Since the Tibetan of D's description has neither phonemes nor phonological structure, it follows that it also has neither allomorphs nor morphophonemics; nor may its many forms that from time to time appear in different but obviously related shapes rigorously be associated with one another. Mostly no basic forms are postulated; but when they are, it is always obscure why a particular shape has been selected as the point of descriptive departure. Why, for example, is go selected as the allomorph under which to list the terminal or statement-closing particle (p. 358)? The form appears in one of ten possible different shapes, of which go is merely a single unrepresentative example. Such features require the postulation of basic forms and the formulation of rules predicting the surface realizations; there are none here.

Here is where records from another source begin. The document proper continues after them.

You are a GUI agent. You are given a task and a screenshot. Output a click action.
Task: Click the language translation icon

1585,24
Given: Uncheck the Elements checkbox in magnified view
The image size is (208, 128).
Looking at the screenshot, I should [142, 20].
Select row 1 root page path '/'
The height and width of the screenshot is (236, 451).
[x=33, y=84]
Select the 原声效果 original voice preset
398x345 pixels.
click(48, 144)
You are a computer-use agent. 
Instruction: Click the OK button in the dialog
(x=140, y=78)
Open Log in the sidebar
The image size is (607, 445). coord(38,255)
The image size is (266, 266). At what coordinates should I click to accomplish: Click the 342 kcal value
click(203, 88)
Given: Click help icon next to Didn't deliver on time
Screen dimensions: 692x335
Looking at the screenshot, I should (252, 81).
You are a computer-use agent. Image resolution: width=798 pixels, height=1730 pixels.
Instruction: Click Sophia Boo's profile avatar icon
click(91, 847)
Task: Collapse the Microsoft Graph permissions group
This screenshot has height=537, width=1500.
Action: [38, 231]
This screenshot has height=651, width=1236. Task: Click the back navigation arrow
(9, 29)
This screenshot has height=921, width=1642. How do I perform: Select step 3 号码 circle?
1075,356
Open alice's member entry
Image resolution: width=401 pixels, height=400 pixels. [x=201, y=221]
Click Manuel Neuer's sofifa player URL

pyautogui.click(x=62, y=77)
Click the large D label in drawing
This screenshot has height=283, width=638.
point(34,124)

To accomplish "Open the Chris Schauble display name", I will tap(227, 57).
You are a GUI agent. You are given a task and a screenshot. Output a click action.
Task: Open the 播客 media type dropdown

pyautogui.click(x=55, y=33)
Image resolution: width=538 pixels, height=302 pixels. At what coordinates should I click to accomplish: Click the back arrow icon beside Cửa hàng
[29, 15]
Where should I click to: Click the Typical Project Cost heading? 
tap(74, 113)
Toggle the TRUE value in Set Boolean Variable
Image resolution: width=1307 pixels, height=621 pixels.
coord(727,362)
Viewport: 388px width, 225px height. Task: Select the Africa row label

Similarly, morphologically determined allomorphs of a small list of nouns are an important feature of the language (/chu/ 'water' in isolation and certain compounds, but /chub-/ in certain others, e.g., /chub-ja/'water-bird' with/-ja/ [less than]/ca/'bird';similarly,/cu/'10', but /cug-/ in '11' and/cur-/ in '19', rewriting forms from D's p. 76 in a probable phonemic version of his IPA renderings). In this book the morphological operations involved in such forms as these are neither described nor explained; their final /-b-, -g-, -r-/ archiphonemes of neutralization are recognized only in their trivial surface realizations and then assigned to the initials of the morphemes that follow in the composita in question. This in turn results in apparent (but surely not real) consonant-cluster initials for certain morphemes in what is otherwise, by D's fiat, a "non-cluster" variety of Tibetan.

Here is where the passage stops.